• _SELECTED EXCERPT_:
━━━━━━━━━━

Background: Injury to either ligament can be caused by sudden twisting or blows to the knee. These injuries usually occur in contact sports, such as football and soccer, or in sports that involve rotation of the knee, such as skiing and ice skating. The MCL is the most commonly injured knee ligament, and LCL injuries are usually associated with more severe knee injuries.

Risk Factors: Males have twice the injury rate of females. Individuals who ski or play football, soccer, or rugby have increased risk of collateral ligament injury.

History and Symptoms: The mechanism of injury (such as twisting or a blow to the knee), location of the injury, and exacerbating/alleviating factors are important to determine. Pain, swelling, bruising, instability, and inability to fully move the joint are often present.

Physical Exam:  A physical exam is performed to examine the knee for any deformities, the ability to bear weight on the injured leg, range of motion, swelling, tenderness, looseness of the ligaments, and sensation in the leg.

Diagnostic Process: MRI and ultrasound are often used to assess these collateral ligament injuries, although X-rays can also be used to assess if there is also a bone fracture and to aid in diagnosis.

━━━━━━━━━━

• _GIVEN DATA_:
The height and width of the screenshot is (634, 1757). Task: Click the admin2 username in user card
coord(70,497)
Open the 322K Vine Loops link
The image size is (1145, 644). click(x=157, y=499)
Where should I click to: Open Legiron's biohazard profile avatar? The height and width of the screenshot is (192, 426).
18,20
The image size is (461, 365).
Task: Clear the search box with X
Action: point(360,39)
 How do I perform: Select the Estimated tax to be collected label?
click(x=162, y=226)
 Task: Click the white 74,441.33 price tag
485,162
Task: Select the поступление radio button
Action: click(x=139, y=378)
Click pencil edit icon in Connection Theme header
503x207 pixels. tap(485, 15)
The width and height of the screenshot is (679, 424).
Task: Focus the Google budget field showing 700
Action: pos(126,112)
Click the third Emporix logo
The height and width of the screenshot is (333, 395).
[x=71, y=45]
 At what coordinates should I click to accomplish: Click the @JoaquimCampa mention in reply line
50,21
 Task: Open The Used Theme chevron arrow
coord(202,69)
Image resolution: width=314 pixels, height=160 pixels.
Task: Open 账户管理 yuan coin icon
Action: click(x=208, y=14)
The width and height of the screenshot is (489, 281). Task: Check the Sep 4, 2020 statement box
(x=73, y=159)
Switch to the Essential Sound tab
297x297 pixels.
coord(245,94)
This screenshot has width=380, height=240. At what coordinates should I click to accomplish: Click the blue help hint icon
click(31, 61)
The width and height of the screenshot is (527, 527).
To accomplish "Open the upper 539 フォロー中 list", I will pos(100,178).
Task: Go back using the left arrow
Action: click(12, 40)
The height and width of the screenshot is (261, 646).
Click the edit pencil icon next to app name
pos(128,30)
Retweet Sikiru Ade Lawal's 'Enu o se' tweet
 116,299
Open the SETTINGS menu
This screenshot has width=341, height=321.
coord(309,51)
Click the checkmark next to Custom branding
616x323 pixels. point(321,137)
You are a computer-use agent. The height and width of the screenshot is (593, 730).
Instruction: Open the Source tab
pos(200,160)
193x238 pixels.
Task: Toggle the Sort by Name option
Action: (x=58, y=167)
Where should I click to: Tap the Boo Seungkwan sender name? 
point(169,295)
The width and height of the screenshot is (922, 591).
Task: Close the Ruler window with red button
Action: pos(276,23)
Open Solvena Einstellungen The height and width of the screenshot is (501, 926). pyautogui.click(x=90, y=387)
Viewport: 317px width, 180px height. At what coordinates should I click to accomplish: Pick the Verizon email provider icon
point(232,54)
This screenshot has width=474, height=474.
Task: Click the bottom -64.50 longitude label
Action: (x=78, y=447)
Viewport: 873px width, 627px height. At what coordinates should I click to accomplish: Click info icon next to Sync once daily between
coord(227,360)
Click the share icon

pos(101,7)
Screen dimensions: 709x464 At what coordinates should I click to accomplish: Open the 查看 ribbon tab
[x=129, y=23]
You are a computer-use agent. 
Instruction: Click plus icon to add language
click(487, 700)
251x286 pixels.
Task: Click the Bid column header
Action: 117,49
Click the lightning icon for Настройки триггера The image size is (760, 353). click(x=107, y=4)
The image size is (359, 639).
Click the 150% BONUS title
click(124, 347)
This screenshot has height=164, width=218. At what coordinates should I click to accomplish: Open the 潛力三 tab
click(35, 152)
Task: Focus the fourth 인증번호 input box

━━━━━━━━━━

• _EXERCISE A_: In the passage on collateral ligament injuries of the knee, how does the injury rate for males compare with that for females?
• _EXERCISE B_: Pick up the passage on collateral ligament injuries of the knee after its last sentence and continue it.

• _WRITTEN REPLY A_: Males have twice the injury rate of females.

• _WRITTEN REPLY B_:
Rehab Management: Knee collateral ligament injuries typically heal in weeks to months, depending on injury severity. Bracing of the knee may be beneficial in early rehabilitation, and symptoms may be treated with PRICE (protect, rest, ice, compression, elevation) principles. Strengthening of leg, hip, and abdominal muscles is helpful, and aerobic exercise and conditioning is recommended as soon as possible. Specific sports training should begin when there is no more pain or knee instability. A physical medicine and rehabilitation (PM&R) physician has special knowledge, tools, and resources in diagnosing and managing knee ligament injuries to develop a comprehensive plan of care for the recovery process, without surgery. PM&R physicians are able to assess for injury complications and monitor healing status and can help to improve a patient’s overall function and quality of life by personalizing care and return to play. They also work with physical therapists to educate and train patients on how to recover from the injury, reduce the need for surgery, and prevent further knee injuries. Surgery may be necessary to repair severe injuries, when other treatment options fail, or when there is increased knee pain or instability.

Other Resources for Patients and Families: The patient and family should be advised that healing of these injuries is typical; however, premature return to sports activities may lead to chronic problems with the knee. Athletic trainers and physical therapists can also be useful resources for rehabilitation.